An M-expression could also use operator names, meta-variables, and argument lists. Operator names and meta-variable names were in lower case, to show that they were not symbols (i.e., not data). Argument lists were delimited by brackets, [], and their elements were separated by semicolons. For example:

car[cons[(A . B); x]]

which represents a two-part operation. The first part constructs a pair from the data structure (A . B) and whatever data is represented by the meta-variable called x. The second part extracts the first element of the constructed pair.

Eval function

In McCarthy's original published paper on Lisp, as a demonstration of the theoretical universality of the language, he described a function eval, which would take as input an S-expression encoding of an M-expression, and execute the M-expression program encoded by that S-expression. Here are a few examples of M-expressions and their encodings as S-expressions (again using the modern list notation):

(A B C) (QUOTE (A B C)) car[x] (CAR X) car[append[(A B C); (D E F)]] (CAR (APPEND (QUOTE (A B C)) (QUOTE (D E F))))

Rise of S-expressions

Stephen B. Russell and Daniel J. Edwards realized that an implementation of eval would be in effect a full implementation of S-expression-encoded Lisp as an interpreter. He quickly hand-compiled the eval function— an easy task compared to the anticipated many-year compiler construction.

With a complete Lisp implementation, a community of Lisp programmers favoring the implemented S-expression developed, and M-expressions receded in importance, and were ultimately never implemented in the original version of Lisp.

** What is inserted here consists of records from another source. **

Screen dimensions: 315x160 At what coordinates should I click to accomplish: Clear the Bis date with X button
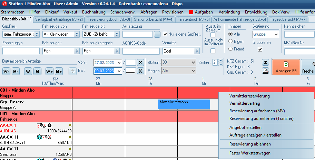pyautogui.click(x=140, y=71)
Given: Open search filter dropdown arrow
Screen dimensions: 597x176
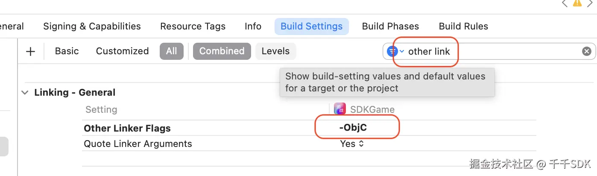Looking at the screenshot, I should point(401,51).
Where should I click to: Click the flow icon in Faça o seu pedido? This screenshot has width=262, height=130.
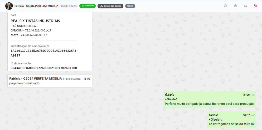click(101, 6)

As described by John McCarthy:

The project of defining M-expressions precisely and compiling them or at least translating them into S-expressions was neither finalized nor explicitly abandoned. It just receded into the indefinite future, and a new generation of programmers appeared who preferred internal notation to any FORTRAN-like or ALGOL-like notation that could be devised.

Eventual implementation

While it is not uncommon for Lisp programmers to devise an alternate form for the language (of which MLISP is one example), some of which use M-expressions, such dialects generally lack the homoiconicity of S-expressions, which is considered an important part of the expressiveness of the language. As a result, virtually all mainstream Lisp dialects retain S-expressions as the main (or sole) syntax. Exceptions to this include Logo, which could be considered (loosely) to be an M-expression Lisp. Several other languages, such as Dylan and Ruby, borrow heavily from Lisp, but use an ALGOL-like syntax that differs from both S-expressions and M-expressions.

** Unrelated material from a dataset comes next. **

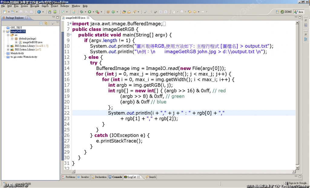Open the Refactor menu

tap(64, 6)
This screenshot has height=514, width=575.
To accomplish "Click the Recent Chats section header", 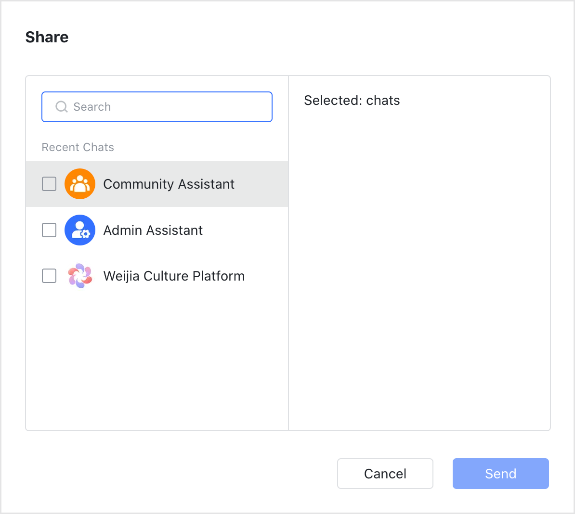I will coord(78,147).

There is also an implementation of an interpreter for M-LISP in Common Lisp, which evaluates M-Expressions.

ML

The syntax of ML, a functional programming language, provides somewhat similar syntax, as it is derived from math notation as well. However, additional concepts, such as type annotations and pattern matching, hide this similarity.

Mathematica

The Mathematica language uses a syntax similar to the original M-expression syntax, where every piece of Mathematica code is an expression of the form f[x1,...,xk]. ("f" is called a "head" in Mathematica jargon, and the whole form is called "full form") The difference is that commas are used instead of semicolons for separating parts of expressions, uppercase/lowercase distinction is used for separating built-in and user-defined heads, and it has many shortcut notations for special heads. For example, lists are represented with head List (as List[2,4,7] for example), but are usually written (on both input and output) with braces (as {2,4,7}). As another example, semicolon (as in a=3; a+5) is used as an infix form of CompoundExpression head (the full form of that example being CompoundExpression[Set[a,3],Plus[a,5]]).

I-expressions

A more recent variant is I-expressions, which use indentation to indicate parentheses implicitly, and are thus in some ways intermediate between S-expressions and M-expressions. I-expressions were introduced in Scheme Request For Implementation 49 as an auxiliary syntax for Scheme, but they have not been widely adopted.